Three more states, Maryland, New York and Oregon, have launched similar lottery-style initiatives with the hopes of boosting vaccinations.
As nearly 40% of the U.S. population is fully vaccinated against COVID-19, states are getting creative to entice people who are hesitant to get vaccinated.
A program that caught the attention of many people across the country is a lottery in Ohio called “Vax-a-Million,” which will award five $1 million prizes to people who are fully vaccinated against COVID-19. Since the announcement of the lottery in Ohio, three more states, Maryland, New York and Oregon, have launched similar lottery-style programs with the hopes of boosting vaccinations.

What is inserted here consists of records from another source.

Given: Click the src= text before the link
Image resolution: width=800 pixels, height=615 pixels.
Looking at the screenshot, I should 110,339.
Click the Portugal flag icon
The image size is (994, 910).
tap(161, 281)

Some people on social media have claimed that more states are trying lottery-style games because there was an increase in vaccinations in Ohio following the announcement of its $1 million prizes.
Was there an increase in vaccinations after the announcement of Ohio’s Vax-a-Million lottery?
Yes, there was an increase in vaccinations after the Vax-a-Million lottery was announced in Ohio.
WHAT WE FOUND
On May 12, Ohio Gov. Mike DeWine announced the Vax-a-Million program. He said the state would announce once a week, beginning May 26, that a person who had received a COVID-19 vaccine would win $1 million. He said there would be a winner announced every Wednesday for five weeks, totaling five $1 million winners.
Only Ohioans who are 18 and older and have received at least the first dose of the Pfizer or Moderna vaccines or received the Johnson & Johnson vaccine are eligible to register for the weekly $1 million prizes. Children between 12 and 17 who have received at least one dose of the Pfizer COVID-19 vaccine can enter for a chance to win one of five four-year full-ride scholarships, including room and board, tuition and books to any Ohio state college or university.
In the days after Vax-a-Million was announced, the Ohio Department of Health said there was an increase in vaccinations among Ohioans 16 and older compared to the days before the announcement.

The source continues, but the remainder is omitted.